EXCERPTED PASSAGE
▽
How did you arrive at this calling?

I went to college and got a degree in architecture, with just a few credits shy of a minor in anthropology. I worked in [that field] for 10 years in Washington, D.C., but read tarot cards for fun. I was let go from a job, did yoga teacher training and told my husband at the time, “Let’s move to the beach.” My mother was very sick with cancer and my marriage was failing. My mother died, and then I got really sick. No doctor in the state could diagnose me. I decided to see a shaman, Terri Pippin, The Medicine Woman, and she said to me, ‘What are you sad about?’ and I said, ‘My mom.’ She asked if I knew if my mom was clairvoyant and told me I was clairsentient—able to feel other people’s feelings—and that I should be using this gift.

How do you deal with skepticism?

AM: I was a skeptic; I’m always a skeptic. But I got the message that this is my path. I did shaman training with The Medicine Woman and never questioned it. I opened up my studio, Lanikai Wellness, where I am now. Most people come to me by referrals from a trusted source. I always welcome skepticism. Most people don’t voice it, but I feel it. It’s really a desire to protect themselves and others.

After 2020, what are you feeling about the year ahead?

The future is like the weather—there’s always a sense of change. We are now creating the future in live time. This moment the beginning of a new time, a new creation. We can create our own future. I think we will manifest those intentions very quickly in the year to come.
△
YOUR OBJECTIVE
Copy the interview word for word, from "How did you" up to and including "using this gift.".

PROVIDED MATERIAL
▽
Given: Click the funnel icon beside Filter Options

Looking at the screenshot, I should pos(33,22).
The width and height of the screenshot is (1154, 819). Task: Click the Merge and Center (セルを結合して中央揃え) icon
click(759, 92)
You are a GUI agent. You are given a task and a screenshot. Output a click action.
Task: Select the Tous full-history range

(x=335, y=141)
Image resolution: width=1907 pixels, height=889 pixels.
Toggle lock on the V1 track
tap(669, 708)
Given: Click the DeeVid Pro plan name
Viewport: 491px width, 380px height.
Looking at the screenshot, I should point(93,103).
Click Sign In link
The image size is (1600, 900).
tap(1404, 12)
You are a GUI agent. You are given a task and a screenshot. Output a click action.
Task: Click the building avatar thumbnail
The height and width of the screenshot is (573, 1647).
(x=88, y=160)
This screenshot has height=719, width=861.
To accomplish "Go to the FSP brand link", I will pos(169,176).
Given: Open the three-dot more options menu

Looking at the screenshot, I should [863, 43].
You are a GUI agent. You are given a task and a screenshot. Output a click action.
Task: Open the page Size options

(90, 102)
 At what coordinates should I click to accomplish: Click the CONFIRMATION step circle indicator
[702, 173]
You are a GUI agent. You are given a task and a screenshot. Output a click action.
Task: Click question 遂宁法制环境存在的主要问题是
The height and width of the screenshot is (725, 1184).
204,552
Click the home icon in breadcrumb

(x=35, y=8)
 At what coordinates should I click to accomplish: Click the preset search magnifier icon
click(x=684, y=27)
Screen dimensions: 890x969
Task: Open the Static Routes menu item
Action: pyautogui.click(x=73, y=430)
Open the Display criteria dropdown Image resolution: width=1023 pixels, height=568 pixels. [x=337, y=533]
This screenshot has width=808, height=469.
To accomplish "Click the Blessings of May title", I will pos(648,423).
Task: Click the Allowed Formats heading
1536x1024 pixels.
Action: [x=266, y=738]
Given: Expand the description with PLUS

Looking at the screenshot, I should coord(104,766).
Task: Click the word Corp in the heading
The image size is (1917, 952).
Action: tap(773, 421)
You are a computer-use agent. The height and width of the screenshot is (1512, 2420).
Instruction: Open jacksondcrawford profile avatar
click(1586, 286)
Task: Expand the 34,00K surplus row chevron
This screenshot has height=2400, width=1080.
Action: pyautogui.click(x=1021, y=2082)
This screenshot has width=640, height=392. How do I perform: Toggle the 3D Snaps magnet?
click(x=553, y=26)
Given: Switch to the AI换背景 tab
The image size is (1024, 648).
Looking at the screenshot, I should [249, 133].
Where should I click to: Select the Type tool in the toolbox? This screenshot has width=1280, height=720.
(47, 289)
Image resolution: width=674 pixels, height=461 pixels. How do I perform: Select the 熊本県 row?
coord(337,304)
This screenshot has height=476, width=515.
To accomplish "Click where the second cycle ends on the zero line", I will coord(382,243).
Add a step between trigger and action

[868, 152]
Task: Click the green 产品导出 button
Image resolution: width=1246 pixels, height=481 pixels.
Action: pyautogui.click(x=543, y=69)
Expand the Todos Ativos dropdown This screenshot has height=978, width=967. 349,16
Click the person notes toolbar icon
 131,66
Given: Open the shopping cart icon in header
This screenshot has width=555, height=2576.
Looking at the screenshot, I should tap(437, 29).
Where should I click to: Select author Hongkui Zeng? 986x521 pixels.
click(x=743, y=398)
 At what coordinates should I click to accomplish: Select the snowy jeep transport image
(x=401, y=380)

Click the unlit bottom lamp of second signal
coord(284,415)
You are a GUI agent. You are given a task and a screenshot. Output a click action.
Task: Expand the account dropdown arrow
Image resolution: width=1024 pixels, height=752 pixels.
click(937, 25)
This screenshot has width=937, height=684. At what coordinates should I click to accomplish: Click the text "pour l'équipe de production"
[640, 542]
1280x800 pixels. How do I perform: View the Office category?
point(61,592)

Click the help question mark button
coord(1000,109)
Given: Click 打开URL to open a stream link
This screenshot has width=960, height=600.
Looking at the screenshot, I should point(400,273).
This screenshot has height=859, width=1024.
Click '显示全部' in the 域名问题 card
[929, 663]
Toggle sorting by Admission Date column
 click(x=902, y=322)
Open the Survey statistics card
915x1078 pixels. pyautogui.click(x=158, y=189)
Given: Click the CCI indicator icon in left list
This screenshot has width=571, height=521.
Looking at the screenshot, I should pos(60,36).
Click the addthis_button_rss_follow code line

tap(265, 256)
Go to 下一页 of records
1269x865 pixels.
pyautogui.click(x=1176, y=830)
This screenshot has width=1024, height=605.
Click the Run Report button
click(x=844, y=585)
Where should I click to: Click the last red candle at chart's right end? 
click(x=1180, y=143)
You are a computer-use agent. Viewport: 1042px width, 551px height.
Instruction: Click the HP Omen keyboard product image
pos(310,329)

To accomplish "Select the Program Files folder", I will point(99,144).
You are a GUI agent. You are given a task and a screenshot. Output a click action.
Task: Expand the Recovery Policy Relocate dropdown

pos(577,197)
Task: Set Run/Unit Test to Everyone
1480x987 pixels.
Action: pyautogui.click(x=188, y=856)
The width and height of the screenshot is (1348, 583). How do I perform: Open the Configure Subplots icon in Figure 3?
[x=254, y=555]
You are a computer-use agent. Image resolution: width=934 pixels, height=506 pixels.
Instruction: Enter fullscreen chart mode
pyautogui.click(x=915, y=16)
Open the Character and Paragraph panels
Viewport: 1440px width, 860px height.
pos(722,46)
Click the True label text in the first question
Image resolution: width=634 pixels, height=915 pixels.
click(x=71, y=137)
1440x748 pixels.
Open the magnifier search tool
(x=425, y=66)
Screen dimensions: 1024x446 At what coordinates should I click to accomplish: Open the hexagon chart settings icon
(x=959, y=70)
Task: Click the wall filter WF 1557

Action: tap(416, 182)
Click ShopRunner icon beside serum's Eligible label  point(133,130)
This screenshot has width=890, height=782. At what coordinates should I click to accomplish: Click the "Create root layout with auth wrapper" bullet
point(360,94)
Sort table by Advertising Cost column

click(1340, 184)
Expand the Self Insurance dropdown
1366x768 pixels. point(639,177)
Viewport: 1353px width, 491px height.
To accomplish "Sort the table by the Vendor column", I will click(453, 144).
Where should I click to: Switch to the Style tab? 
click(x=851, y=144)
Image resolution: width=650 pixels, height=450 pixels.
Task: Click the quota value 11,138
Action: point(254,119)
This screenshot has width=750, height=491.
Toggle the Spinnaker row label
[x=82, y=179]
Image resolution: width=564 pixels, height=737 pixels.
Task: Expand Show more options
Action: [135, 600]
△
OUTPUT FOR THIS EXERCISE
How did you arrive at this calling?

I went to college and got a degree in architecture, with just a few credits shy of a minor in anthropology. I worked in [that field] for 10 years in Washington, D.C., but read tarot cards for fun. I was let go from a job, did yoga teacher training and told my husband at the time, “Let’s move to the beach.” My mother was very sick with cancer and my marriage was failing. My mother died, and then I got really sick. No doctor in the state could diagnose me. I decided to see a shaman, Terri Pippin, The Medicine Woman, and she said to me, ‘What are you sad about?’ and I said, ‘My mom.’ She asked if I knew if my mom was clairvoyant and told me I was clairsentient—able to feel other people’s feelings—and that I should be using this gift.